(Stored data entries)
══════
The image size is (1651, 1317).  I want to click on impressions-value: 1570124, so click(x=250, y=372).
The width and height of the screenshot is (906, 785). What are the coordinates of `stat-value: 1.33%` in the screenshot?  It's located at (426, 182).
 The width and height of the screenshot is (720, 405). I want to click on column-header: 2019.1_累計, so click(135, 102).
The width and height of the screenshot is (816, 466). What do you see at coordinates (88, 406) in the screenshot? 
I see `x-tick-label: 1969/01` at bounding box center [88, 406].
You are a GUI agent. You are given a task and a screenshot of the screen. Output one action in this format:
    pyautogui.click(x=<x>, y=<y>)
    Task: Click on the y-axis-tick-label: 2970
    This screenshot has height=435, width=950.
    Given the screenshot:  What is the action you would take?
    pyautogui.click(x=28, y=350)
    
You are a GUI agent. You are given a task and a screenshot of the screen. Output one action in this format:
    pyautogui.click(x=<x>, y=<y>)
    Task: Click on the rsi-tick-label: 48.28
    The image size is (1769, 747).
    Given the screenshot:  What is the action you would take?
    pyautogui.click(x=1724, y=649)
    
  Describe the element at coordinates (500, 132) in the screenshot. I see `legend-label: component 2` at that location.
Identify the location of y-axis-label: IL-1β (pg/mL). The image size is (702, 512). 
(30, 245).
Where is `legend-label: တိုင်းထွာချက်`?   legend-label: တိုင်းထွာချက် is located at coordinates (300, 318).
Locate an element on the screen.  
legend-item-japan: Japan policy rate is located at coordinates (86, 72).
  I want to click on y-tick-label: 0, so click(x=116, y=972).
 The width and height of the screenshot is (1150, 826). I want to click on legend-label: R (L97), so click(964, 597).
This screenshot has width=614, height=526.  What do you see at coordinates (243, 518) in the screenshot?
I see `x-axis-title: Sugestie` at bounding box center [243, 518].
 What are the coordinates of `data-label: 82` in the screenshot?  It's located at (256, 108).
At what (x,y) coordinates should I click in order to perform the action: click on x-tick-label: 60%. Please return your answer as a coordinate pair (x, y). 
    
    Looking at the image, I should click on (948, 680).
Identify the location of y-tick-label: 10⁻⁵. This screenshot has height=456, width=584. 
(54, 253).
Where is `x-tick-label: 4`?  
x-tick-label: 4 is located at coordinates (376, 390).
══════
## The problem:
Reproduce every row above word for word, without changing anything.

## Response:
The image size is (1651, 1317).  I want to click on impressions-value: 1570124, so click(x=250, y=372).
The width and height of the screenshot is (906, 785). What are the coordinates of `stat-value: 1.33%` in the screenshot?  It's located at (426, 182).
 The width and height of the screenshot is (720, 405). I want to click on column-header: 2019.1_累計, so click(135, 102).
The width and height of the screenshot is (816, 466). What do you see at coordinates (88, 406) in the screenshot? 
I see `x-tick-label: 1969/01` at bounding box center [88, 406].
You are a GUI agent. You are given a task and a screenshot of the screen. Output one action in this format:
    pyautogui.click(x=<x>, y=<y>)
    Task: Click on the y-axis-tick-label: 2970
    This screenshot has height=435, width=950.
    Given the screenshot:  What is the action you would take?
    pyautogui.click(x=28, y=350)
    
You are a GUI agent. You are given a task and a screenshot of the screen. Output one action in this format:
    pyautogui.click(x=<x>, y=<y>)
    Task: Click on the rsi-tick-label: 48.28
    The image size is (1769, 747).
    Given the screenshot:  What is the action you would take?
    pyautogui.click(x=1724, y=649)
    
  Describe the element at coordinates (500, 132) in the screenshot. I see `legend-label: component 2` at that location.
Identify the location of y-axis-label: IL-1β (pg/mL). The image size is (702, 512). 
(30, 245).
Where is `legend-label: တိုင်းထွာချက်`?   legend-label: တိုင်းထွာချက် is located at coordinates (300, 318).
Locate an element on the screen.  
legend-item-japan: Japan policy rate is located at coordinates (86, 72).
  I want to click on y-tick-label: 0, so click(x=116, y=972).
 The width and height of the screenshot is (1150, 826). I want to click on legend-label: R (L97), so click(964, 597).
This screenshot has width=614, height=526.  What do you see at coordinates (243, 518) in the screenshot?
I see `x-axis-title: Sugestie` at bounding box center [243, 518].
 What are the coordinates of `data-label: 82` in the screenshot?  It's located at (256, 108).
At what (x,y) coordinates should I click in order to perform the action: click on x-tick-label: 60%. Please return your answer as a coordinate pair (x, y). 
    
    Looking at the image, I should click on (948, 680).
Identify the location of y-tick-label: 10⁻⁵. This screenshot has height=456, width=584. 
(54, 253).
Where is `x-tick-label: 4`?  
x-tick-label: 4 is located at coordinates (376, 390).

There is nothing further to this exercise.